━━━ Dataset ━━━
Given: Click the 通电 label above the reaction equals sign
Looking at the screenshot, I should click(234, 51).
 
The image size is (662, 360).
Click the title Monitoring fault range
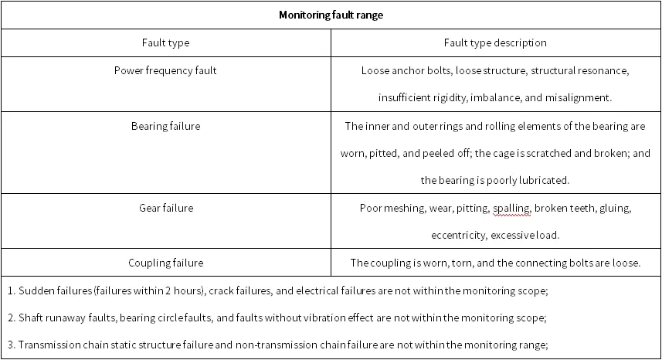point(331,15)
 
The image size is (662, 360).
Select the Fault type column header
point(165,43)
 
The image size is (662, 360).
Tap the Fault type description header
point(495,42)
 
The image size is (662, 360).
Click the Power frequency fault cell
point(165,70)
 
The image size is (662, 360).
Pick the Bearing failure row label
point(165,126)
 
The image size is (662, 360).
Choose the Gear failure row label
point(166,208)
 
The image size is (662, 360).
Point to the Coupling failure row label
point(165,263)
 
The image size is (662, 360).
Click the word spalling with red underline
point(511,209)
━━━
Required work: Return each line of the records above that contains the word "label".

Output of the task:
Given: Click the 通电 label above the reaction equals sign
Pick the Bearing failure row label
Choose the Gear failure row label
Point to the Coupling failure row label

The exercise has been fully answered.